Patrice LOUINET, Robert E. HOWARD, Rusty BURKE, Garry GIANNI
BRAGELONNE
496pp - 22,40 €
Critique parue en octobre 2016 dans Bifrost n° 84
Bran Mak Morn, sombre roi d’un peuple sur son déclin, les Pictes. L’homme noir, dernier rassembleur des clans, ne renonçant jamais malgré la menace des Romains et celle, plus grande encore, de l’oubli.
Le décor ? La Calédonie, entre le deuxième et le troisième siècle de notre ère. Une terre oubliée, une époque oubliée, un peuple oublié, à peine un nom dans les chroniques latines qui nous sont parvenues : picti, les Pictes. Cette rêverie sur des tribus dont en vérité il ne savait rien ou si peu a traversé l’œuvre et la vie de Robert Howard, de Brule le tueur à la lance, compagnon de Kull de Valusie, jusqu’à Bran Mak Morn et même au-delà.
Bran est roi, comme Conan ou bien Kull, mais il règne sur un peuple dégénéré, sauvage, ombre de l’ombre de ce qu’il fut, faisant face à la plus grande puissance de son temps : Rome. Bran Mak Morn se bat, mû par une fierté folle, par l’illusion peut-être que la grandeur des Pictes pourrait un jour revenir. Les récits le mettant en scène sont ceux d’une lutte désespérée, de combats gagnés au prix de l’utilisation d’une magie étrange (« Les Rois de la nuit ») ou de compromissions terribles (« Les Vers de la terre »). Les histoires de Bran Mak Morn sont au croisement de l’aventure fantastique et de ces récits historiques pleins de sang et de fureur dans lesquels Howard excelle. Elles sont amères, brutales et sans concession, et, de toutes celles que le Texan a écrites, les favorites de l’auteur de ces lignes. Par la qualité des récits, déjà, par l’originalité de leur décor, mais aussi parce que l’histoire du peuple picte permet à Howard de tirer un fil rouge de sang et de batailles à travers son histoire du passé. Ils relient les temps antédiluviens où régnaient des choses proches des Grands Anciens, à l’époque de Kull, puis à celle de Conan (dont les Pictes sont les pires ennemis), jusqu’à notre ère, l’histoire la plus significative à ce titre étant « Les Rois de la nuit » déjà citée, qui voit apparaître Kull l’Atlante en guest-star ! Quand pour de nombreux auteurs le cross-over est un exercice maladroit, Howard fait de cette histoire un grand récit de bataille et un beau vertige littéraire. On retrouvera les Pictes et Bran Mak Morn (en quelque sorte) jusque vers l’an mille dans le récit « L’Homme noir », mettant en scène Turlogh O’Brien.

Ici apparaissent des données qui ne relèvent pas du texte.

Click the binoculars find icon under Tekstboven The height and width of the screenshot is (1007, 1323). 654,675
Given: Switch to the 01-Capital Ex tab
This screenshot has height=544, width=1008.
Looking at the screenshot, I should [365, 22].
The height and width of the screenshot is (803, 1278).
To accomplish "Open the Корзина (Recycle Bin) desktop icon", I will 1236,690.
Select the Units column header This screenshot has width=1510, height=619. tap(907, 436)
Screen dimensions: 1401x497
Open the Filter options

La sympathie constante de Robert Howard pour ce peuple sombre, sauvage et vaincu dit beaucoup à son sujet. C’est à travers eux que je me suis pris à aimer le Texan.
Les histoires à lire absolument : « Les Vers de la terre », « Les Rois de la nuit ». Je dirais même : si vous ne connaissez pas Robert Howard et que vous ne devez lire qu’un seul livre de lui, prenez Bran Mak Morn.